#### [Work to complete]
Please reproduce word for word the part of the House debate on Europe starting at "The House will" and ending at "at regular intervals.".

#### [Extract]
The House will have to decide whether it wants my right hon. Friend to preside over that summit preserving and extending this country's influence over what happens in Europe or whether it does not, and particular responsibility in this matter rests on—among others—the Labour party leadership.
§ Mr. Hurd
I do not know about loss of courage. None of this has so far been confirmed. I read about it in newspapers. The Labour leadership have a choice. Either they stick to the position that the hon. Member for Copeland (Dr. Cunningham) announced on television on 27 September and the assurances that they have given to like-minded parties on the continent, or they revert to the traditional Labour policy which the hon. Gentleman inherited—that is, negative, opportunistic, and changing their minds 180 degrees on Europe at regular intervals.

#### [Data section]
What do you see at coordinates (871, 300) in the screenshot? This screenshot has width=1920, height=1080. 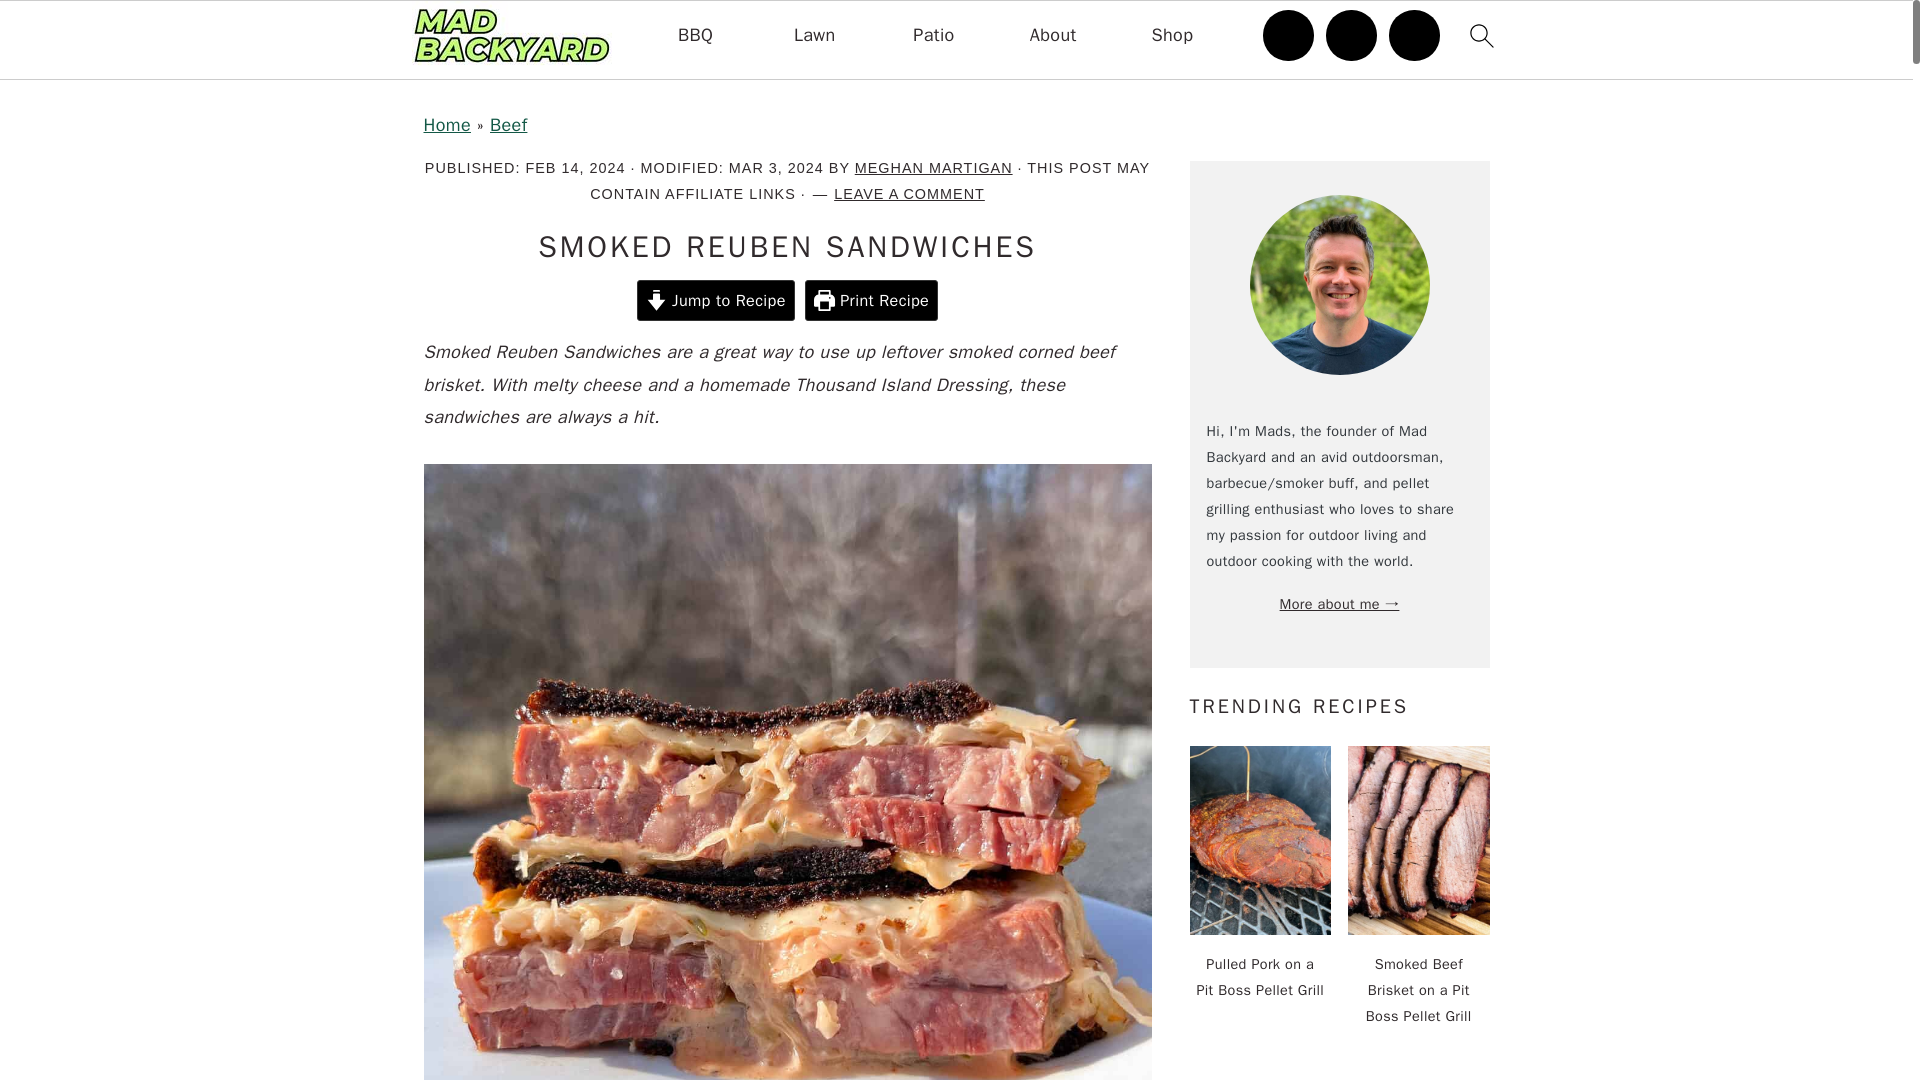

#### [The result]
The House will have to decide whether it wants my right hon. Friend to preside over that summit preserving and extending this country's influence over what happens in Europe or whether it does not, and particular responsibility in this matter rests on—among others—the Labour party leadership.
§ Mr. Hurd
I do not know about loss of courage. None of this has so far been confirmed. I read about it in newspapers. The Labour leadership have a choice. Either they stick to the position that the hon. Member for Copeland (Dr. Cunningham) announced on television on 27 September and the assurances that they have given to like-minded parties on the continent, or they revert to the traditional Labour policy which the hon. Gentleman inherited—that is, negative, opportunistic, and changing their minds 180 degrees on Europe at regular intervals.